As I previously explained, the piece appeared in the generally excellent Today’s Worldview slot, which provides “analysis of the most important global story of the day”. The article started out well, referencing an Armenian chronicler’s account of a monstrous earthquake in the 12th century, which destroyed the city of Marash. The reader is then brought to understand – a sick feeling in the pit of their stomach – that a millennium later, on the site of Marash was Kahramanmaras, the city in southern Turkey where most buildings were reduced to rubble or badly damaged on February 6.
Thus far, history is adding immeasurably to the journalism. But what followed seems a strange way to bring historical context to current affairs. The journalist appeared to execute the rest of the piece on the basis of a fingertip search of Google archives, starting with “List of earthquakes in Turkey” on Wikipedia. From that list, he seems to have progressed to “Historical earthquakes In Turkey (before 1900)”, lower down the same web page.
The piece runs through the list, winding all the way back to 115 AD, when “a quake estimated by seismologists to have been a 7.5 magnitude devastated the ancient metropolis of Antioch and nearly killed Roman emperor Trajan, who was wintering there after a military campaign. Modern-day Antakya, the Turkish city that sits atop the ruins of Antioch, was ravaged by Monday’s tremors.”
It steps sideways to Aleppo, of which the writer says the following: “Aleppo, of course, had endured major disasters throughout its storied history.”

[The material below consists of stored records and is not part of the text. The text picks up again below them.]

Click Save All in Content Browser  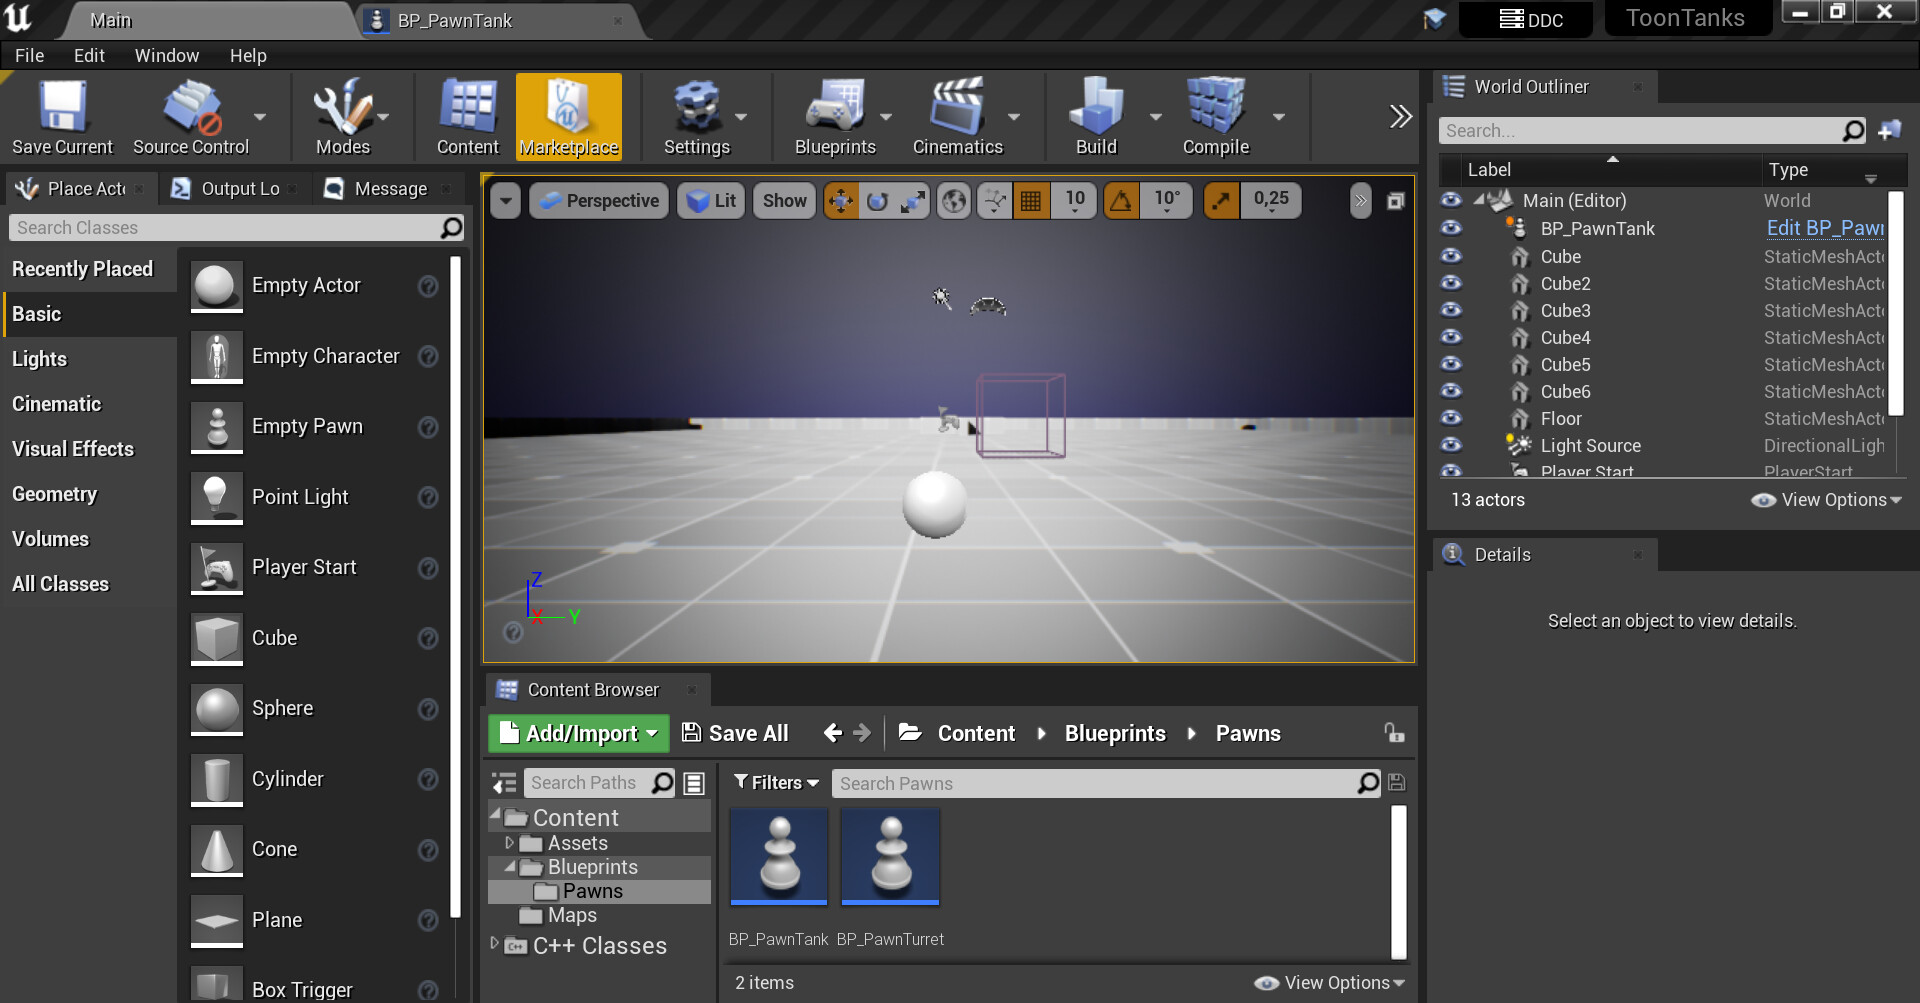pos(735,733)
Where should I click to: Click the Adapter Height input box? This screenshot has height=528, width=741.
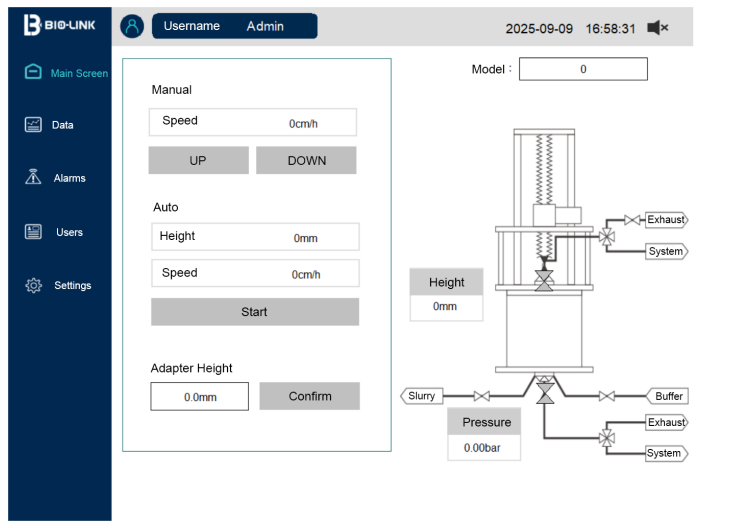[199, 397]
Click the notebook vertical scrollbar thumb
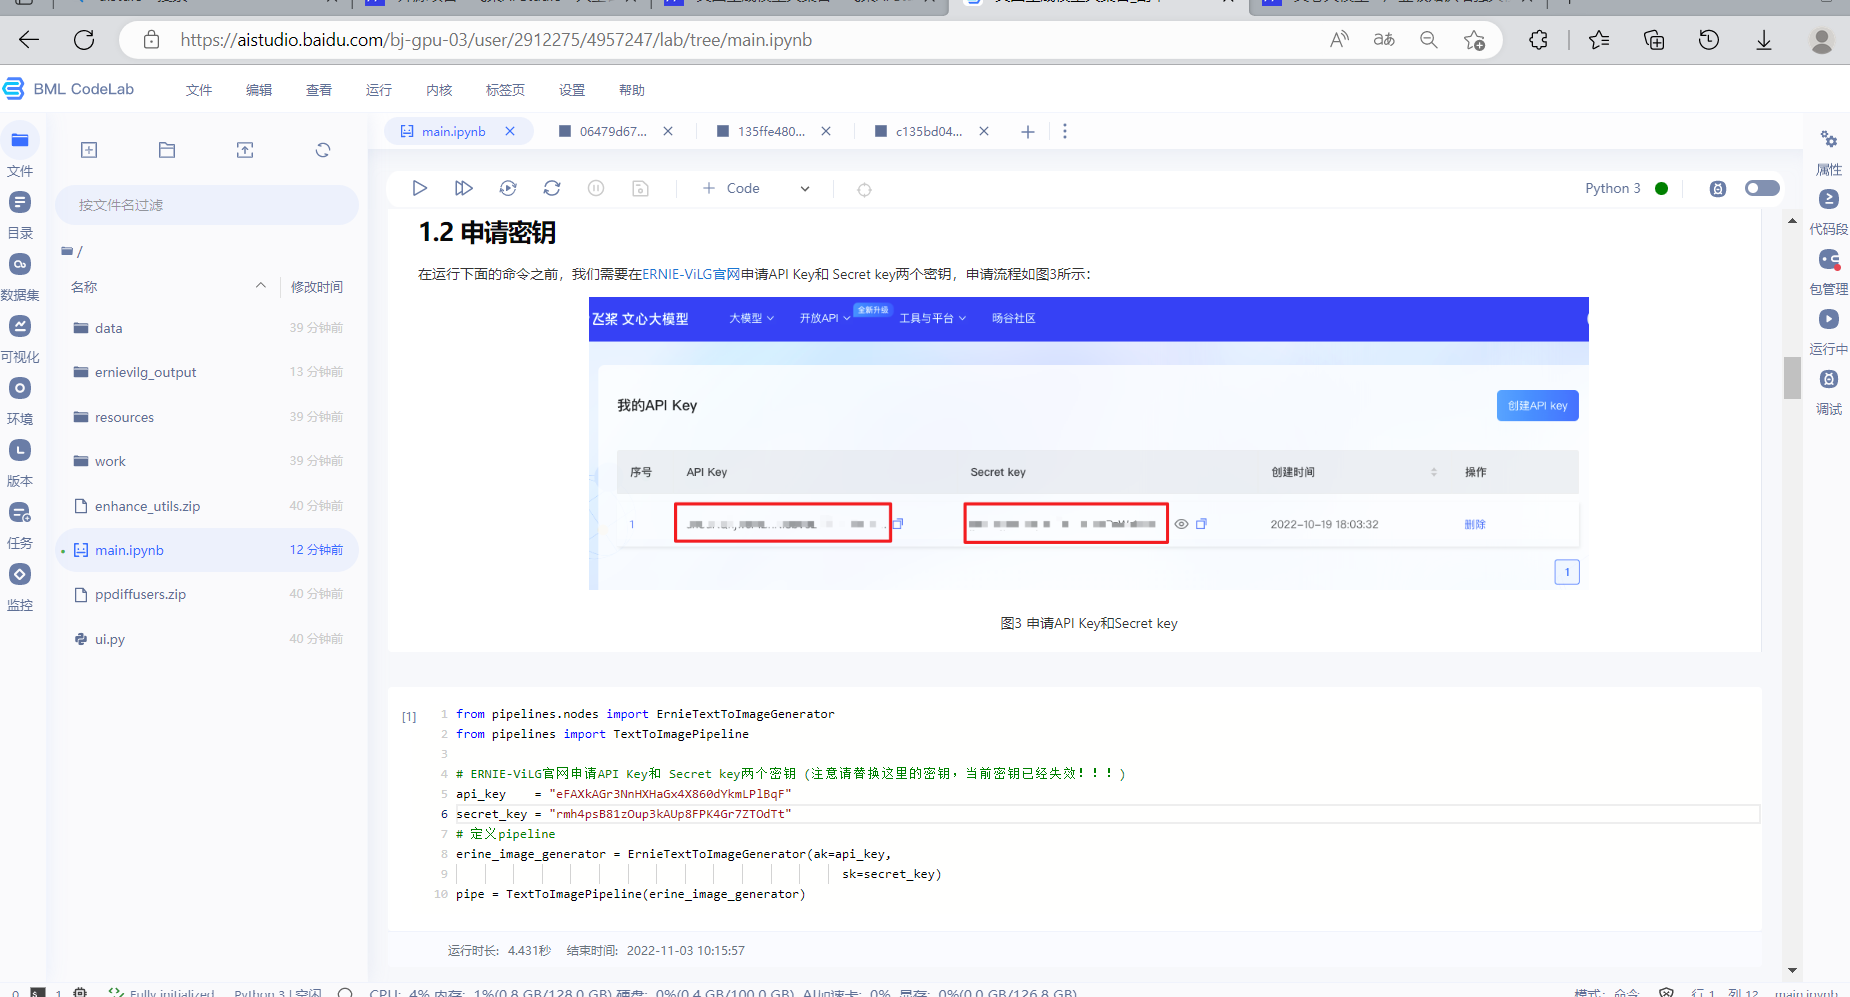The image size is (1850, 997). [x=1792, y=377]
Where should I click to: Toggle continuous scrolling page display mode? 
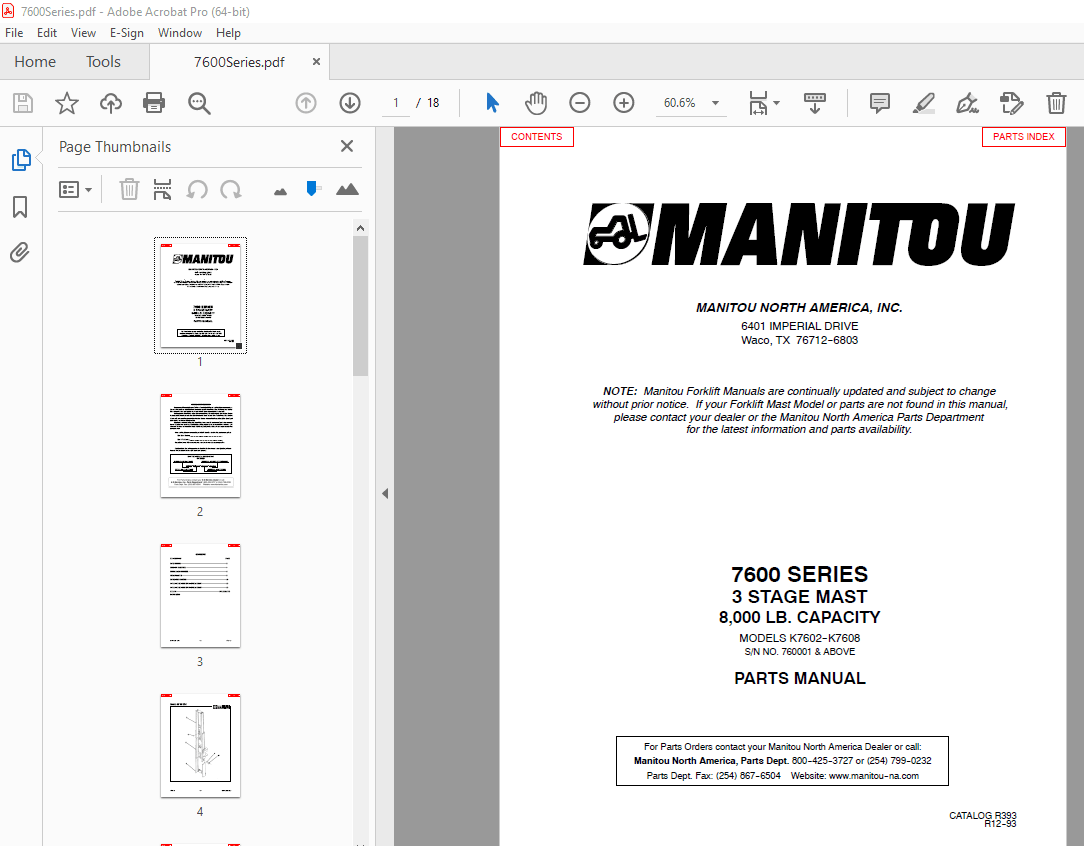click(815, 103)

I recount all of the above to ask a question: what was the original purpose of this piece and has it been served? Was it simply to provide historical data on a catastrophic event, an approach that Martin Conboy, Emeritus Professor of Journalism History at the University of Sheffield calls “information-plus”?
In his 2012 book How Journalism Uses History, the professor notes that when the traditional newspaper was “the privileged and sole purveyor of the latest information” news relied on “the perpetual present”. But all that changed when “other news media forms became better communicators of the instantaneous, from radio to the Internet”. In order to create an advantage of some sort, “newspapers have been steadily recuperating the past as an important part of their communicative armoury,” the professor said.
An historical view of the fact that modern-day Turkey and Syria sit within a seismically active area is worth having and the Washington Post writer duly notes that the region hit by the quake is “at a kind of hinge point of three tectonic plates — the Arabian, Anatolian and African plates”.
But it feels a bit like lazy journalism to follow this up with a write-through of the list of earthquakes in the region, with suitable quotes from mediaeval texts.
Instead, it might have been worthwhile to ask: What, if any, are the lessons of history for those quake-prone regions? What was the narrative arc, in terms of preparation for such disasters and their management? Did those in charge get better at preparing for catastrophe? Did they learn from what went before?
That might have been more illuminating. And prescient too, considering the criticism subsequently levelled at Recep Tayyip Erdogan’s government’s tardy and inadequate earthquake response. The Turkish president has grudgingly acknowledged “shortcomings” and insisted “it’s not possible to be ready for a disaster like this”.